The West Australian government says it could raise about $1 billion over four years from a state-based bank tax but suggested it would be unlikely to pursue the idea if it failed in South Australia.
Treasurer Ben Wyatt said a bank tax was an attractive option for the Western Australia because the revenue raised would not be redistributed to other states, unlike revenue from mineral royalties.
But Mr Wyatt played down suggestions the new Labor government could announce a bank tax in its September budget, telling ABC Perth radio he had not yet asked Treasury to analyse the idea in detail.
The South Australian government wants to impose a levy of 0.015 basis points on the liabilities of the big four banks and Macquarie to reap $370 million over the next four years, but the plan looks likely to be blocked in parliament by the Liberal opposition.
Mr Wyatt said a similarly-structured West Australian tax would raise about $1 billion over the forward estimates but he would have “some concerns” about pursuing it if it first failed in South Australia.

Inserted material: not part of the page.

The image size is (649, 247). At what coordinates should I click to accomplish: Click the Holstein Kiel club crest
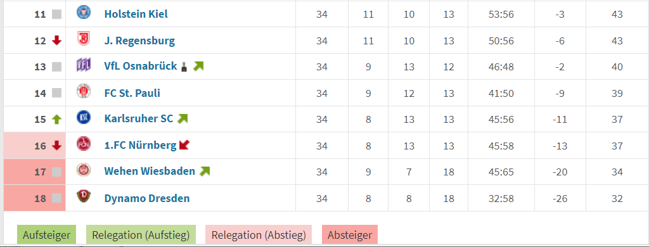[83, 13]
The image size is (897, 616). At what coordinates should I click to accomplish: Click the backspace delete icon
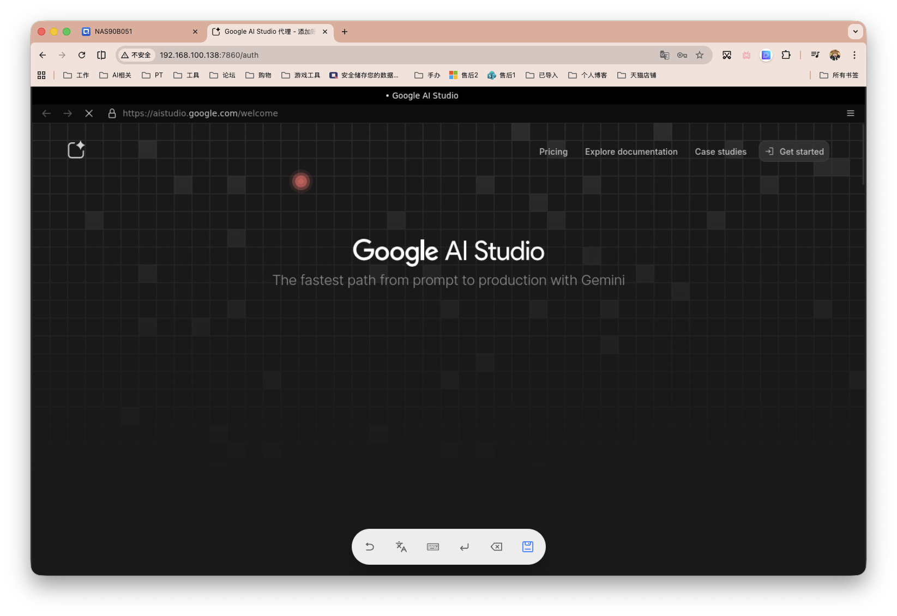point(496,547)
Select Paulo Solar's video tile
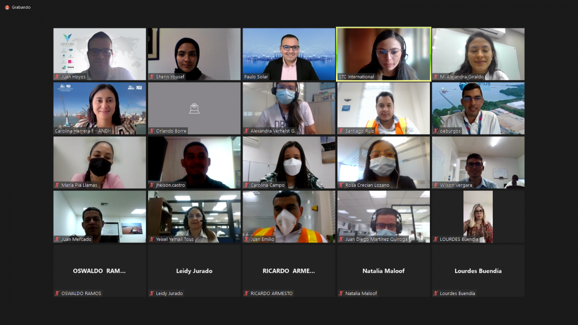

“It is very much a watching brief at this point and we are moving very much to the end of the budget preparation period,” he said.
“But something like that which may have an impact on business investment – and business investment has declined significantly in WA so that is my prime concern – may mean I need some better analysis on that.”
Australian Bankers’ Association chief Anna Bligh said Wednesday a tax on banks would impact the West Australian economy and banking representatives would be in the state this week and next to lobby against the idea.
WA is forecasting four consecutive deficits, as large as $3 billion this year, and state debt of $42 billion by 2020. Interest on that is expected to be $1.179 billion a year.